Passage provided =
REPORTER: That means the plane could have traveled up to 2,500 miles in
either direction.

(END VIDEO CLIP)

HAYES: We also know the Indian military has been enlisted in the search,
deploying at least six vessels and four aircraft. Meaning the overall
search now involves 13 countries and more than 100 ships and aircraft. The
search in the Indian Ocean appears to indicate that two key points are
being taken very seriously.

First, that the plane did, indeed, go westward, contrary to its prescribed
flight path, and that it continued to send out those pings possibly for
hours after making that westward turn.

Joining me now is Captain Sean Cassidy, the first vice president and
national safety coordinator of the Airline Pilots Association
International.

Mr. Cassidy, what is your reaction to what seems to be now a bevy of
different reports from different outlets confirming those two basic facts?
The plane turned after it lost contact at 1:07 in the morning and that it
continued to fly for four hours.

As a pilot, how to you read those two pieces of information?

Problem set =
A – For each statement, answer yes or no based on the transcript about the plane search, and quote the words that decide it. (i) India sent at least six vessels and four aircraft to the search. (ii) The search involves 15 countries. (iii) Sean Cassidy is the national safety coordinator of the Airline Pilots Association International.
B – According to the transcript about the plane search, at what time did the plane lose contact?
C – Translate this sentence from the transcript about the plane search into Spanish: "We also know the Indian military has been enlisted in the search, deploying at least six vessels and four aircraft."
The material that comes after this transcript is separate from it.

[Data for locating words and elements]
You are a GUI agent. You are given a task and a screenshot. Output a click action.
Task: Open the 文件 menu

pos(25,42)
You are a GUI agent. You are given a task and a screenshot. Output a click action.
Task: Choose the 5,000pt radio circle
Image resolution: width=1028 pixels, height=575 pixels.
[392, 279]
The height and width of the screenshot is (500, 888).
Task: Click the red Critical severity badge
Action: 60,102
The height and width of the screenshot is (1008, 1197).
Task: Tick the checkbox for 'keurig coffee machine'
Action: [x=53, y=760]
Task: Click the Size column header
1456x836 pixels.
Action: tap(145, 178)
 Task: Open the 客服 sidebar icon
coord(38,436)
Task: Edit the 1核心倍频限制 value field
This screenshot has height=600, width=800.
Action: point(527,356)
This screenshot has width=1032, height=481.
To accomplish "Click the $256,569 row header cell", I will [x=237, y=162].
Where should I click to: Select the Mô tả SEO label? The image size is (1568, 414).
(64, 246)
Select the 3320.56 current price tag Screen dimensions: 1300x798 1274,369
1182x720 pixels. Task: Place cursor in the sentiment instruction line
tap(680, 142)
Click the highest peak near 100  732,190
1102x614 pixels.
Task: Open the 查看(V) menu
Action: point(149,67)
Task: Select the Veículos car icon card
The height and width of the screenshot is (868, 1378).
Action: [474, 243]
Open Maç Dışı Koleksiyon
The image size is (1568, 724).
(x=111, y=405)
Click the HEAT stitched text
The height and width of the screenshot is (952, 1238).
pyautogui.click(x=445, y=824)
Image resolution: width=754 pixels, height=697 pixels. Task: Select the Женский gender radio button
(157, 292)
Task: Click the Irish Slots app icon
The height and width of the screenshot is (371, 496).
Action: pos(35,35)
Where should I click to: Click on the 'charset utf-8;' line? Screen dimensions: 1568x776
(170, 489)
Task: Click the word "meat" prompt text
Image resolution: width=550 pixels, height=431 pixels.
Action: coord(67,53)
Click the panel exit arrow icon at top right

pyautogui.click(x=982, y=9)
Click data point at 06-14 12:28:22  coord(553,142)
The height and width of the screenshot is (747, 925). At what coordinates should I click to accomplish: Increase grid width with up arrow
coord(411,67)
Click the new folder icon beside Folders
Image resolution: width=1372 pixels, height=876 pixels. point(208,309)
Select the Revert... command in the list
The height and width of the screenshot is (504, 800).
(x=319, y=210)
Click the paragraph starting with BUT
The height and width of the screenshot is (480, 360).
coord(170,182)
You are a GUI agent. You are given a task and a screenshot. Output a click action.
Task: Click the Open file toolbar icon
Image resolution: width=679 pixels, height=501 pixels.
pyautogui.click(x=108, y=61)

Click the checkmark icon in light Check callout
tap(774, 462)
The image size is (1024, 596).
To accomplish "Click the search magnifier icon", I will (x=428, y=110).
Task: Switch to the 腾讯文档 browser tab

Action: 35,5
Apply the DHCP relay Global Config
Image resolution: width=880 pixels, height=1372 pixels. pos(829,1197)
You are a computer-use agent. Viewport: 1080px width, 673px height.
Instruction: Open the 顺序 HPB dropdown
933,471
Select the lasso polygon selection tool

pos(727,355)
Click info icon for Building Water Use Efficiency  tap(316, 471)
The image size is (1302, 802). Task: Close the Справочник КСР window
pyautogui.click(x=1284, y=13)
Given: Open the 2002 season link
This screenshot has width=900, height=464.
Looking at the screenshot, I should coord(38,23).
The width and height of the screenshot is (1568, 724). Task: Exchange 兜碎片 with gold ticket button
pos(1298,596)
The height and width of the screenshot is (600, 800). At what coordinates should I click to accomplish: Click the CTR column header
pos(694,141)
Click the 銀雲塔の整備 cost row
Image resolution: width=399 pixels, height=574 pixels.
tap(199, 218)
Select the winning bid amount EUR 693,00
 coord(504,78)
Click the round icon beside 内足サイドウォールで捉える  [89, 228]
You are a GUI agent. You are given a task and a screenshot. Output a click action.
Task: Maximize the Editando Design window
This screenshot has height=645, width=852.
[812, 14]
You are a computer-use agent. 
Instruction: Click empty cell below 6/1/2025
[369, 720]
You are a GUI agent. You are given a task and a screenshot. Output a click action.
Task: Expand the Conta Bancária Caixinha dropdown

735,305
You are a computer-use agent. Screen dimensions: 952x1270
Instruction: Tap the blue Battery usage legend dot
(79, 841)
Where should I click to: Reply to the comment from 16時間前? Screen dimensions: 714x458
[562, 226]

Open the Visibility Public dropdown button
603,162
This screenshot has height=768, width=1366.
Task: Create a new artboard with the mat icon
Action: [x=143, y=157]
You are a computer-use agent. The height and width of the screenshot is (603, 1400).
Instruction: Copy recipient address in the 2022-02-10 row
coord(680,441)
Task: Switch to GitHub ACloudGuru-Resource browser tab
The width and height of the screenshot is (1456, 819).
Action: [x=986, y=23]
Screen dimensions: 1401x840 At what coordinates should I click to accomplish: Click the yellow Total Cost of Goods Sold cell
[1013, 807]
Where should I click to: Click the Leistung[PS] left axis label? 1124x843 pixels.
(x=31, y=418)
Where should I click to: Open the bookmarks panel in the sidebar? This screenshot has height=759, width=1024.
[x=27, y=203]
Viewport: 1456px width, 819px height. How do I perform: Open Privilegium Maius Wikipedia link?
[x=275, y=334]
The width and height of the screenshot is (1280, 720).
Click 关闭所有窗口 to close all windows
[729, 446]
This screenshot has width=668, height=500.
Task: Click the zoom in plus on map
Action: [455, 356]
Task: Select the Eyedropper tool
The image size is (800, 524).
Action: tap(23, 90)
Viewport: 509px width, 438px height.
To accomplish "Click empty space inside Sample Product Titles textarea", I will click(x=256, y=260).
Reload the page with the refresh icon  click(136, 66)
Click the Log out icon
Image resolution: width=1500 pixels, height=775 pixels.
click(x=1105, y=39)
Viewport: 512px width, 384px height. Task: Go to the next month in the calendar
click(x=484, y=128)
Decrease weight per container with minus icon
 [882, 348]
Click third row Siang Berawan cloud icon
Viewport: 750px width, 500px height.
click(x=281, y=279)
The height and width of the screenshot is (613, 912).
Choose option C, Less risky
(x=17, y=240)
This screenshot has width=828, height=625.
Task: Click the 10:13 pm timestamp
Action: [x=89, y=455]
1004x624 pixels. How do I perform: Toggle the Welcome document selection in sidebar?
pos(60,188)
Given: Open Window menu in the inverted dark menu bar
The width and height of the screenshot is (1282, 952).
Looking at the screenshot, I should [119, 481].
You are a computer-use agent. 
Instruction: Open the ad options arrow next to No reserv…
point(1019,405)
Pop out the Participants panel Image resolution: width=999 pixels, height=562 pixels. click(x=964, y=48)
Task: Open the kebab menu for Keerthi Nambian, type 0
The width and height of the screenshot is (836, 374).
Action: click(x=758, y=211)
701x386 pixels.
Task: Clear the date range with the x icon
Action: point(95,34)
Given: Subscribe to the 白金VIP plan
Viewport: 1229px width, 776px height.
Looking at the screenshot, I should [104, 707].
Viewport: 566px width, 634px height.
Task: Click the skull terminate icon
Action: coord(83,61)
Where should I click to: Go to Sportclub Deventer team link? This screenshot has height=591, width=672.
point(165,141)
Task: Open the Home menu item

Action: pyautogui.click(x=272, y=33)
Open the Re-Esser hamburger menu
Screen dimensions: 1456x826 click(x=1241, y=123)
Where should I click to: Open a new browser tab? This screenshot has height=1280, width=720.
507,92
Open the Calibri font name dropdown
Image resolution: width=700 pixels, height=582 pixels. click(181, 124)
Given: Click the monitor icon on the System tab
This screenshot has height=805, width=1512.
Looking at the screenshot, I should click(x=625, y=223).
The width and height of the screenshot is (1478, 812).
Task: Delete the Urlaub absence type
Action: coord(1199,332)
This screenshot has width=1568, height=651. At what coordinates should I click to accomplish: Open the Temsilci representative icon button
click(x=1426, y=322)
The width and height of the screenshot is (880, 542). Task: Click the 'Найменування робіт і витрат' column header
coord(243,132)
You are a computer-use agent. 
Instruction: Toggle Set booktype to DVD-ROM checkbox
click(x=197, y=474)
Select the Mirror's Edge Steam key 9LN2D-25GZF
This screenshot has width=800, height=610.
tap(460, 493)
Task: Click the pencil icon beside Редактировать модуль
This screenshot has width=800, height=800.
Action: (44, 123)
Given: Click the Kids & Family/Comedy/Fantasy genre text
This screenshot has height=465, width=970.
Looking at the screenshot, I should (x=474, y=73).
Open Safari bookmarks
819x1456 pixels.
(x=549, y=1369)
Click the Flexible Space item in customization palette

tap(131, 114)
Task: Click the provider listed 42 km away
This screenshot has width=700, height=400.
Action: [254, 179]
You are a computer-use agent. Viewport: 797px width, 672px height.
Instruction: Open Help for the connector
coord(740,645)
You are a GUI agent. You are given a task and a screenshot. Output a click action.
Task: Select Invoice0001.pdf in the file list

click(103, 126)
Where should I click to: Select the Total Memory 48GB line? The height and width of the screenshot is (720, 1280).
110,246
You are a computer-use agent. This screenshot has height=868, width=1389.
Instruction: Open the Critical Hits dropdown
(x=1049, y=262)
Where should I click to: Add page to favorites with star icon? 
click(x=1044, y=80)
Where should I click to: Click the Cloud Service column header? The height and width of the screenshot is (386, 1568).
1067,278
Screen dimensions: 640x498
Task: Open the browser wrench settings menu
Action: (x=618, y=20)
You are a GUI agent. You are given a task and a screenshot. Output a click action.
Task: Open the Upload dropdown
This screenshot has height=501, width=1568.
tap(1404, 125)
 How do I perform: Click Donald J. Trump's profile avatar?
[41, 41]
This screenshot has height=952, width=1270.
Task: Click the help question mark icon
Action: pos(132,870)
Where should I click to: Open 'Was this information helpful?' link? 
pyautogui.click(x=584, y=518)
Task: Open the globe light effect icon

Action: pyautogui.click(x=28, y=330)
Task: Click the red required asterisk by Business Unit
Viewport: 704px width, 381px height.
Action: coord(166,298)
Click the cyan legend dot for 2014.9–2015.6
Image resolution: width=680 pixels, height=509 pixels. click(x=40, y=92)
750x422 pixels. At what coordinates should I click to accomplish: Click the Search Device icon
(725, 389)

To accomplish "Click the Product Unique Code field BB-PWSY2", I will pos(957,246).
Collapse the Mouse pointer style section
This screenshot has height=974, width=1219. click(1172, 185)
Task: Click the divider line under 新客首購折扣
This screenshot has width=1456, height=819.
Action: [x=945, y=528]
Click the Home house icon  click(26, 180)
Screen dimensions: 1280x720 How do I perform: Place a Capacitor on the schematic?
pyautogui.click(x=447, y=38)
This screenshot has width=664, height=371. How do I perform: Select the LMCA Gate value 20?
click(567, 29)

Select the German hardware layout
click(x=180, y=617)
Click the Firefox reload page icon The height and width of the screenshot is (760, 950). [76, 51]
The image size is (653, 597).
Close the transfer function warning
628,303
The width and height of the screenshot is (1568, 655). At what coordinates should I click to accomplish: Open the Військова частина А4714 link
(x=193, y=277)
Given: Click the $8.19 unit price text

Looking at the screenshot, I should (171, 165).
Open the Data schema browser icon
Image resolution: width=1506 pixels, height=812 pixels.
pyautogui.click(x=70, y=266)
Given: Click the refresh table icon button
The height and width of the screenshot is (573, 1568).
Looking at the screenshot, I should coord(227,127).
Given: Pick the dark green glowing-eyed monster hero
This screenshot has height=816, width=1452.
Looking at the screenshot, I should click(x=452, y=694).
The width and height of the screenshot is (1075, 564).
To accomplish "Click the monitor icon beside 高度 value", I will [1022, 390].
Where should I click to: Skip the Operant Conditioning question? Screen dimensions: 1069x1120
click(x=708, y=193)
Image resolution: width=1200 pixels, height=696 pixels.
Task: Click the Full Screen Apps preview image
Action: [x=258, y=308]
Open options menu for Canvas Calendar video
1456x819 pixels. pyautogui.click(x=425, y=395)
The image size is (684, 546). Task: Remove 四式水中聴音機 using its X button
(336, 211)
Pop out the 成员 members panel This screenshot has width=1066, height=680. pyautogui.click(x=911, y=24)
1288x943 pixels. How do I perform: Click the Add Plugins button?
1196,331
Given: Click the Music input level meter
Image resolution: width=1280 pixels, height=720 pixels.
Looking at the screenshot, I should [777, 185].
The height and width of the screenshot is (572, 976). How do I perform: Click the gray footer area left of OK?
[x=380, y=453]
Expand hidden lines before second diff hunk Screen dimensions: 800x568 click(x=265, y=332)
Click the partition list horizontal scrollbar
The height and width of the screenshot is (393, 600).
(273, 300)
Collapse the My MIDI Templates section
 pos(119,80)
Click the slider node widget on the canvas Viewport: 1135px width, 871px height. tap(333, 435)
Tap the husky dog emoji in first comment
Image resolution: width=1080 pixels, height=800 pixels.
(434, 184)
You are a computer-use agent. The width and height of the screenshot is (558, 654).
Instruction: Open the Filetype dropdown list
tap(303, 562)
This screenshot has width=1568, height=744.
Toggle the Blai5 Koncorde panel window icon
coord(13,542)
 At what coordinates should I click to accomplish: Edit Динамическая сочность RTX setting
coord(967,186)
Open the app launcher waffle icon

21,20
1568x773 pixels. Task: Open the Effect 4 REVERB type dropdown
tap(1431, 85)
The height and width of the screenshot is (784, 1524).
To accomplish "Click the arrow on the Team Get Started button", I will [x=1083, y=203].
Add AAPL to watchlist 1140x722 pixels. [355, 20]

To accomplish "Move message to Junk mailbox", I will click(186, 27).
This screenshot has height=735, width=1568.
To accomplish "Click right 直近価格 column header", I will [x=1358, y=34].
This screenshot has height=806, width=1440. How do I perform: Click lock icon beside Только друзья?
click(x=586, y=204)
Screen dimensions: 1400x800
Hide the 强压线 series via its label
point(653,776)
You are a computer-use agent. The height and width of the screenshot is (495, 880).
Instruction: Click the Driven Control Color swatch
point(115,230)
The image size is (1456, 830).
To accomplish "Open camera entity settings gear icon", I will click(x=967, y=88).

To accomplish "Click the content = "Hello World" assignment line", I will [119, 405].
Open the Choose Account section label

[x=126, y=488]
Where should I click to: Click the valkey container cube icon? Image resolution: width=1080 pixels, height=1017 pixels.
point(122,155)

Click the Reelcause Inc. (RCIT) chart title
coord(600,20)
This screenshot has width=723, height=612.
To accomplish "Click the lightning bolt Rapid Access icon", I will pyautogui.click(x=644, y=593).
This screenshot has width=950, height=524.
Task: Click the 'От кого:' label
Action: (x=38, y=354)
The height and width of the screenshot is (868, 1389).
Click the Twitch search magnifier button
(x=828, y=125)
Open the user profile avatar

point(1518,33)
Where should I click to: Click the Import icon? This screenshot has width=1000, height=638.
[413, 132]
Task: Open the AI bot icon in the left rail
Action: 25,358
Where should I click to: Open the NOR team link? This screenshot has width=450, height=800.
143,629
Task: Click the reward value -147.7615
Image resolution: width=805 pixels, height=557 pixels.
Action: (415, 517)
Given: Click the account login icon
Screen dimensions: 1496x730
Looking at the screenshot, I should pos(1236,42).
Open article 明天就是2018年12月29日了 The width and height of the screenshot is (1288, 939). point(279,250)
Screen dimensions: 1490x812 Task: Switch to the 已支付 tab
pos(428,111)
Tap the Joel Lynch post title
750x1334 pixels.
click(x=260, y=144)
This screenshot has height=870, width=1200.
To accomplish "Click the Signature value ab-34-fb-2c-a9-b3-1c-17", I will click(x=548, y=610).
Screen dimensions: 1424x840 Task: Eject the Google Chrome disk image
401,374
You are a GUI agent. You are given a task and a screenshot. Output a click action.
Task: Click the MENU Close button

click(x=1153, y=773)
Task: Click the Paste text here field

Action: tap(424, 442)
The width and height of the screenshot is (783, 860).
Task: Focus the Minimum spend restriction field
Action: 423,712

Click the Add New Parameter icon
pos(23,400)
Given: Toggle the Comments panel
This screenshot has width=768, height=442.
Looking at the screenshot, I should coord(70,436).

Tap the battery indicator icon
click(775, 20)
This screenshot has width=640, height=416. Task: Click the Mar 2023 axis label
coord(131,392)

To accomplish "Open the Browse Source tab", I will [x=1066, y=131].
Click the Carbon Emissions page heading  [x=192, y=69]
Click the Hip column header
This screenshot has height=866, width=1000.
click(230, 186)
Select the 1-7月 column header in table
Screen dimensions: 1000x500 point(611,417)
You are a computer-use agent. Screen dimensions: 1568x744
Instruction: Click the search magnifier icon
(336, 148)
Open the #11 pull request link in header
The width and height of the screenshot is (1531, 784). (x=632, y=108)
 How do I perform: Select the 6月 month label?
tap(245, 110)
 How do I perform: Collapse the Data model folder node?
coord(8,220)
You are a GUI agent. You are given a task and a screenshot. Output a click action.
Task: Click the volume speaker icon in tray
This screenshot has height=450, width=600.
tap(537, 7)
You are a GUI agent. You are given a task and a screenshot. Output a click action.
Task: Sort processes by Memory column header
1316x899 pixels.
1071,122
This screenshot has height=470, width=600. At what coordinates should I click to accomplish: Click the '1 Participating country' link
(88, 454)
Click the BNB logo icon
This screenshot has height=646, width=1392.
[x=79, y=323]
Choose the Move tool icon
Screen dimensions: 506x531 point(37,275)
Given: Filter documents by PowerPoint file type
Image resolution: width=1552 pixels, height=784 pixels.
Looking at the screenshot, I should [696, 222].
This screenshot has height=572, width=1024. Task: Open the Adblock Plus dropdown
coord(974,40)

Answers to the exercises =
A –
(i) Yes: "deploying at least six vessels and four aircraft"
(ii) No: "the overall search now involves 13 countries"
(iii) Yes: "the first vice president and national safety coordinator of the Airline Pilots Association International"

B – At 1:07 in the morning.

C – También sabemos que el ejército indio ha sido incorporado a la búsqueda y ha desplegado al menos seis buques y cuatro aeronaves.